12.3 One of the priority initiatives identified in
the Single Market Act was the "setting up of a European framework
facilitating the development of social investment funds"
so as to contribute to a favourable financing framework for social
businesses. The aim is to improve the effectiveness of fundraising
by investment funds that target these businesses. In July 2011,
the Commission launched a consultation on promoting social investment
funds, as part
of its Social Business Initiative.
12.4 In April 2011 the Commission said it would consider
adoption of new rules to ensure that by 2012 venture capital funds
established in any Member State could operate and invest freely
throughout the EU. In June 2011, it launched a consultation on
a European venture capital regime.
The aim was to address the fragmentation of the EU's venture capital
markets along national lines, that the Commission considered could
limit the overall supply of capital for innovative SMEs, and to
create a real single market for venture capital funds in the EU.
12.5 Currently the managers of social enterprise
and capital venture funds have to comply with the Alternative
Investment Fund Managers (AIFM) Directive, Directive 2011/61/EU.
12.6 With the draft Regulation, document (a), the
Commission has proposed, in order to encourage the growth of social
entrepreneurship across the EU, uniform requirements for the managers
of collective investment undertakings that would operate under
a designation "European Social Entrepreneurship Fund"
(EuSEF). With the draft Regulation, document (b), the Commission
has proposed, in order to encourage the growth of venture capital
across the EU, uniform requirements for the managers of collective
investment undertakings that would operate under a designation
"European Venture Capital Fund" (EVCF).
12.7 Managers of collective investment undertakings
that operated under the designations or brands EuSEF or EVCF would
benefit from uniform requirements for registration and an EU-wide
passport. Social enterprise and capital venture funds that did
not wish to operate under those designations would not have to
comply with the requirements of the Regulation and would not benefit
from the EU-wide passport, unless the manager were authorised
within the scope of the AIFM Directive.
12.8 We have considered these proposals three times
in the context of the Government's broad support for the
proposals, of a number of detailed issues it had mentioned to
us, of further issues raised by to stakeholder groups the Government
had consulted, of its impact assessments of the proposals and
of progress in negotiation of various issues in the proposals.

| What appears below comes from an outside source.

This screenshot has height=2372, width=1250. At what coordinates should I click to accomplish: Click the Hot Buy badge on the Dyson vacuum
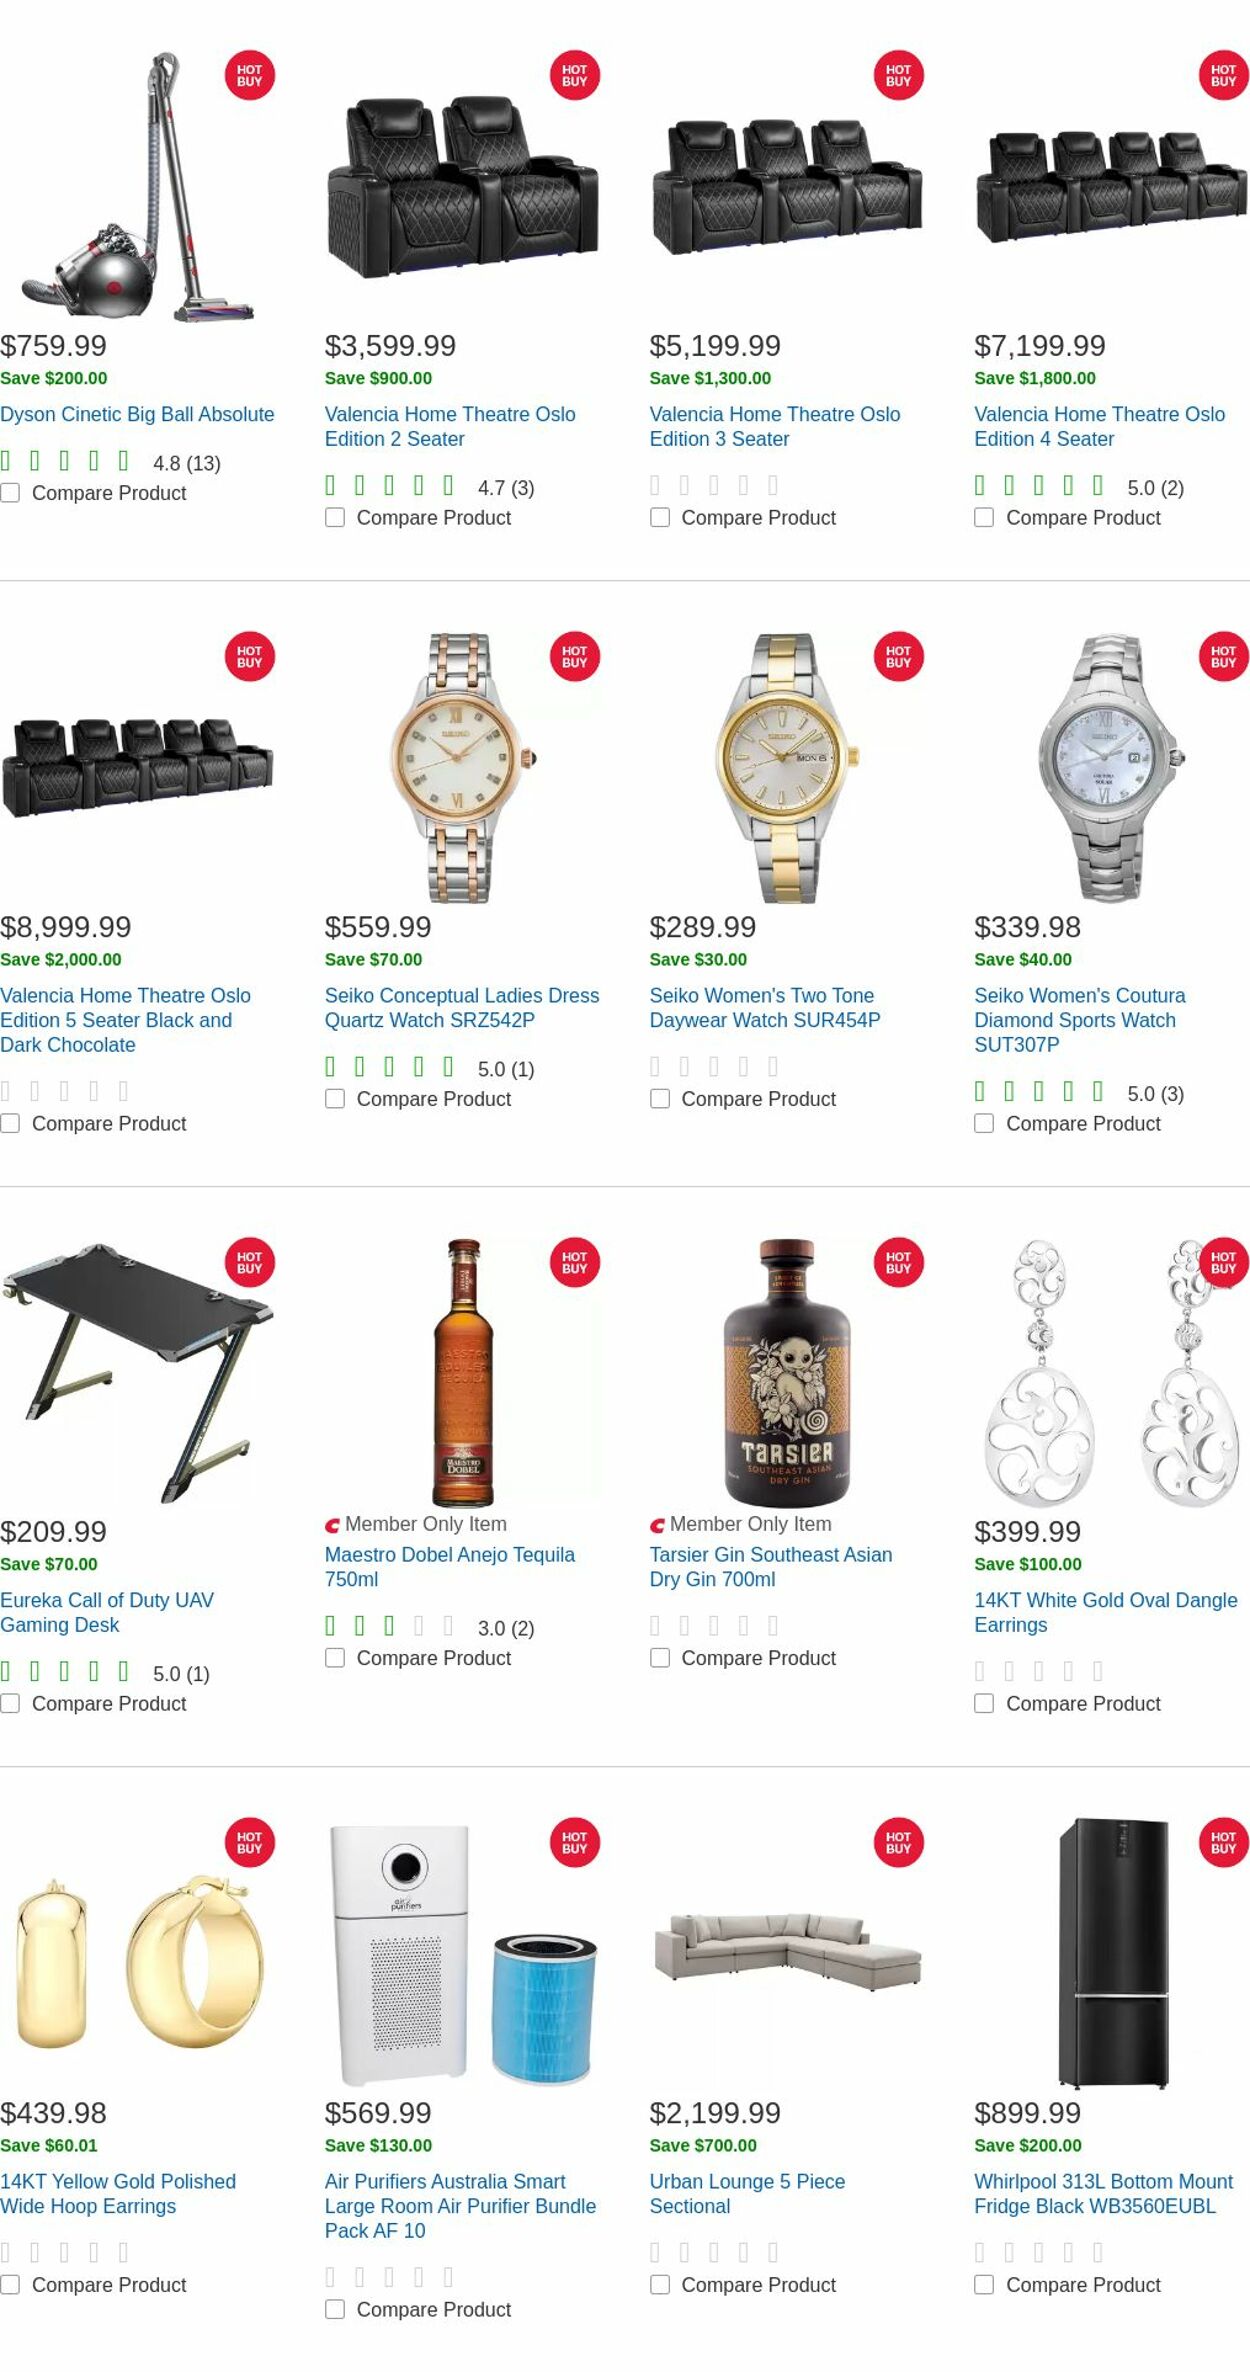coord(250,75)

Our initial reaction was that these proposals appeared unexceptionable.
Whilst that has remained our view, when we considered the matter
last, earlier this month, we said that we understood the following
points to be outstanding:
- criteria for eligible investors;
- definition of social businesses, including the
issues of extension beyond SMEs and limits on turnover and balance
- further detail and clarity in the conduct of
- provision for a fund of funds structure for EVCFs;
- use of the "EuSEF" and "EVCF"
brands by funds which grow beyond 500 million; and
- interaction of the proposals with the Prospectus
Directive in relation to listed funds.
We commented that we presumed the Government's assessment
of the acceptability of the revised texts would depend on what
further progress was made on these matters. Additionally, we said
we were unsighted as to what the position was in relation to social
impact bonds as qualifying investments in the EuSEF Regulation
and to the possibility of ECVF managers having to appoint a depositary.
So, we asked, before considering the draft Regulations further,
to hear about developments on these matters. Meanwhile the documents
remained under scrutiny.
The Minister's letter
12.9 The Financial Secretary to the Treasury (Mr
Mark Hoban) writes now to tell us that since his last letter there
have been several official level discussions of the proposals
and that the Presidency has now indicated that it is seeking a
final agreement on 20 March 2012 at the Competitiveness Council.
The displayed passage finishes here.